**TEXT SEGMENT**
Re: [PATCH v17 01/14] bitops: Introduce the for_each_set_clump8 macro

From: William Breathitt Gray
Date: Thu Oct 10 2019 - 09:13:01 EST


On Thu, Oct 10, 2019 at 10:21:45AM +0200, Geert Uytterhoeven wrote:
> Hi Andy,
>
> On Thu, Oct 10, 2019 at 10:08 AM Andy Shevchenko
> <andy.shevchenko@xxxxxxxxx> wrote:
> > On Thu, Oct 10, 2019 at 09:49:51AM +0200, Geert Uytterhoeven wrote:
> > > On Thu, Oct 10, 2019 at 9:42 AM Andy Shevchenko
> > > <andy.shevchenko@xxxxxxxxx> wrote:
> > > > On Thu, Oct 10, 2019 at 9:29 AM Geert Uytterhoeven <geert@xxxxxxxxxxxxxx> wrote:
> > > > > On Thu, Oct 10, 2019 at 7:49 AM Andy Shevchenko
> > > > > <andy.shevchenko@xxxxxxxxx> wrote:
> > > > > > On Thu, Oct 10, 2019 at 5:31 AM Masahiro Yamada
> > > > > > <yamada.masahiro@xxxxxxxxxxxxx> wrote:
> > > > > > > On Thu, Oct 10, 2019 at 3:54 AM Geert Uytterhoeven <geert@xxxxxxxxxxxxxx> wrote:
> > > > > > > > On Wed, Oct 9, 2019 at 7:09 PM Andy Shevchenko
> > > > > > > > <andriy.shevchenko@xxxxxxxxxxxxxxx> wrote:
> > > > > > > > > On Thu, Oct 10, 2019 at 01:28:08AM +0900, Masahiro Yamada wrote:
> > > > > > > > > > On Thu, Oct 10, 2019 at 12:27 AM William Breathitt Gray
> > > > > > > > > > <vilhelm.gray@xxxxxxxxx> wrote:
> >
> > > > > > > > > > Why is the return type "unsigned long" where you know
> > > > > > > > > > it return the 8-bit value ?

**EXERCISE TASK 1**
Change "dropdown" to "drop-down list" in the records and write out all of the records again with nothing else altered, leaving out the pictures.
The records have no connection to the text above them.

**INPUT MATERIAL**
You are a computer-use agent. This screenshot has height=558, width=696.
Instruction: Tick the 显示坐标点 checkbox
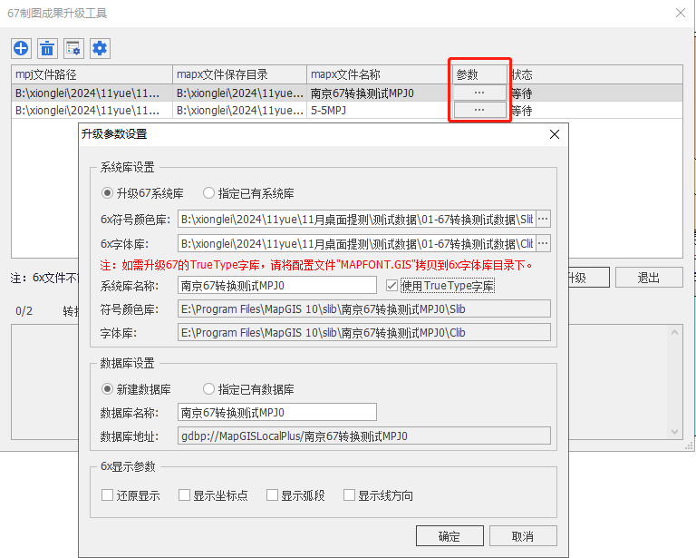pos(185,495)
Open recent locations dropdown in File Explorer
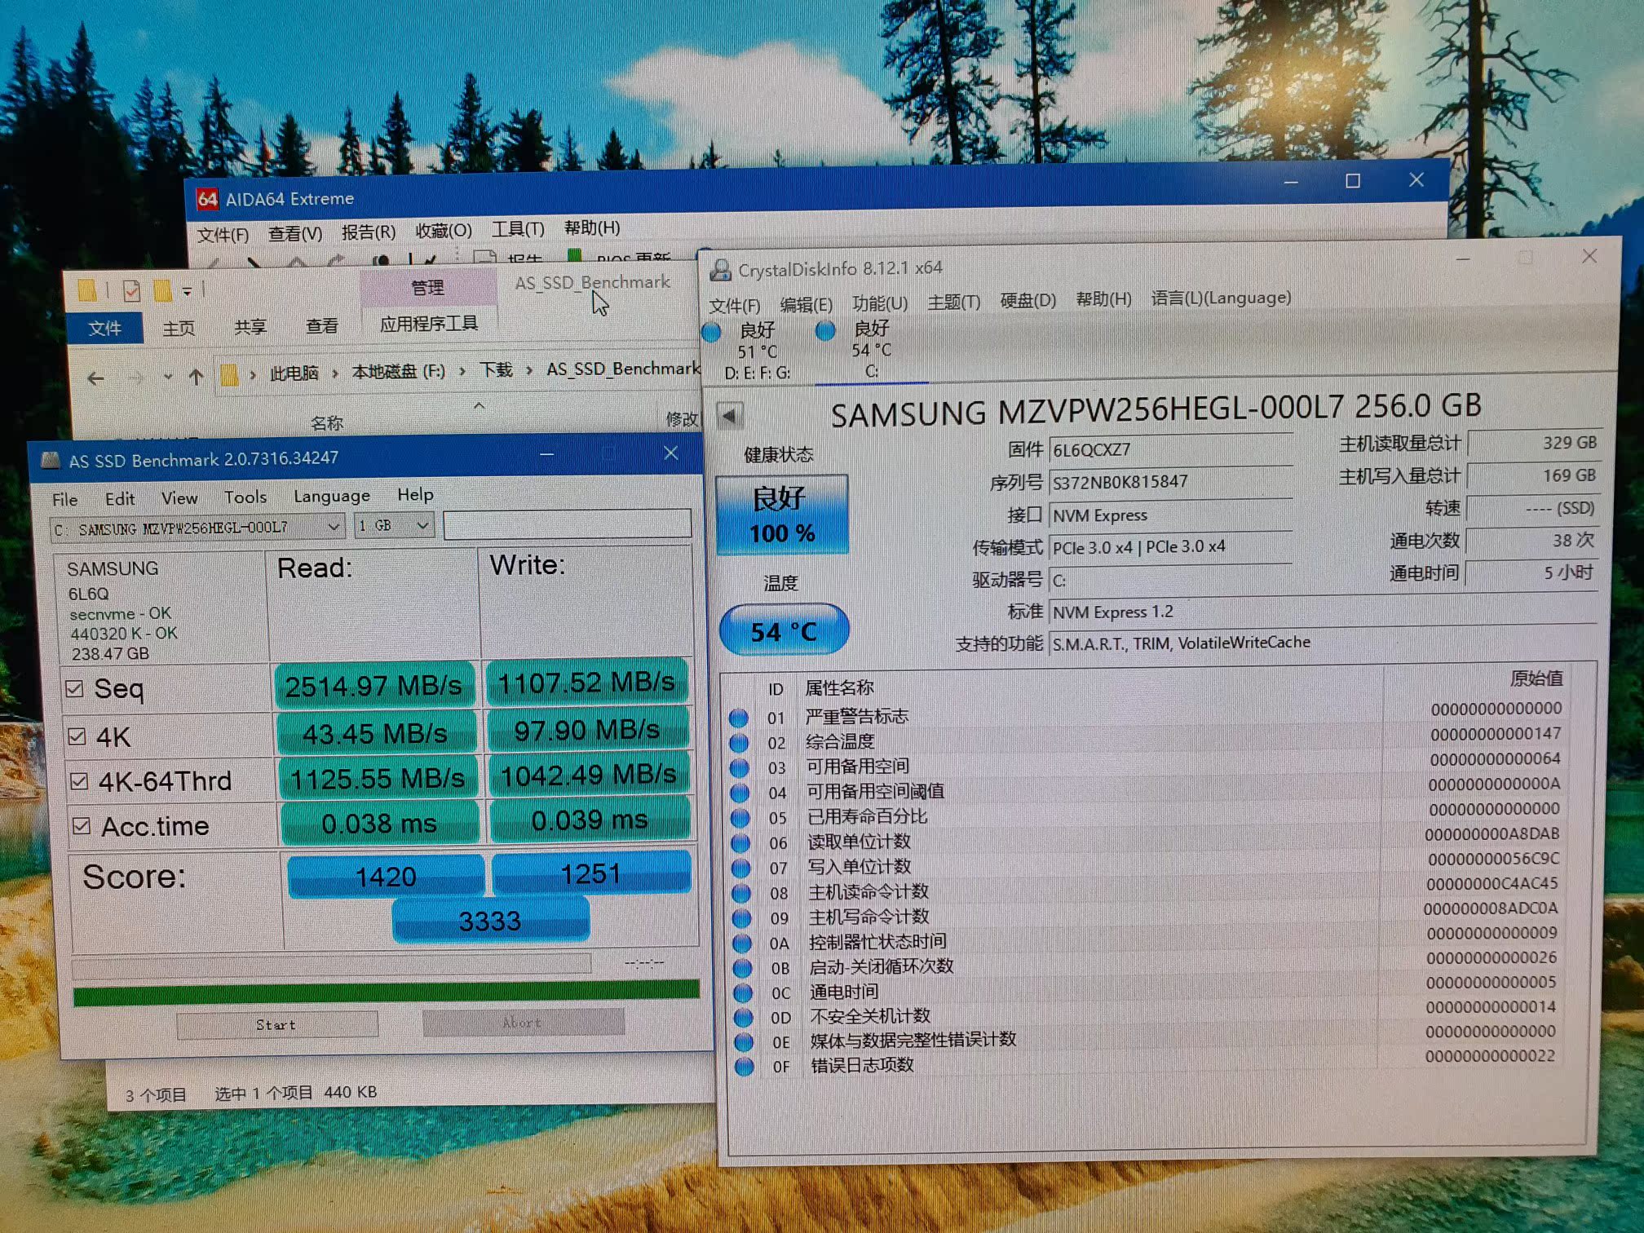The width and height of the screenshot is (1644, 1233). [168, 377]
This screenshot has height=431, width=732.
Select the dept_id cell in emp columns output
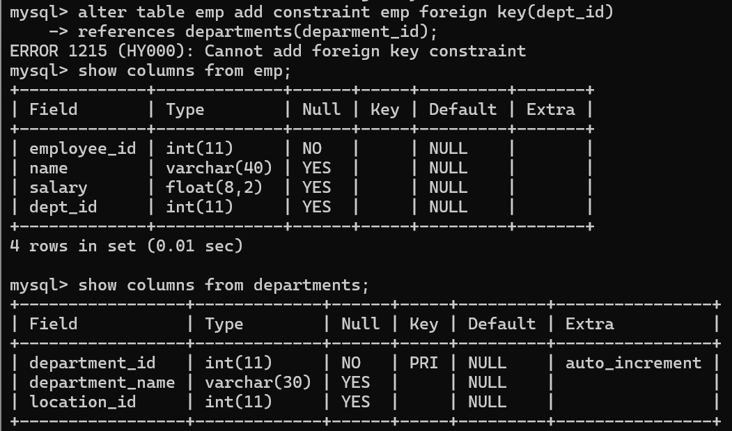pyautogui.click(x=63, y=207)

**EXERCISE TASK 2**
In the patch discussion thread, what does Masahiro Yamada question about the return type?

**CORRECT RESPONSE 1**
You are a computer-use agent. This screenshot has height=558, width=696.
Instruction: Tick the 显示坐标点 checkbox
pos(185,495)
Open recent locations drop-down list in File Explorer
The width and height of the screenshot is (1644, 1233). [168, 377]
This screenshot has height=431, width=732.
Select the dept_id cell in emp columns output
pyautogui.click(x=63, y=207)

**CORRECT RESPONSE 2**
He asks why the return type is "unsigned long" when it is known to return an 8-bit value.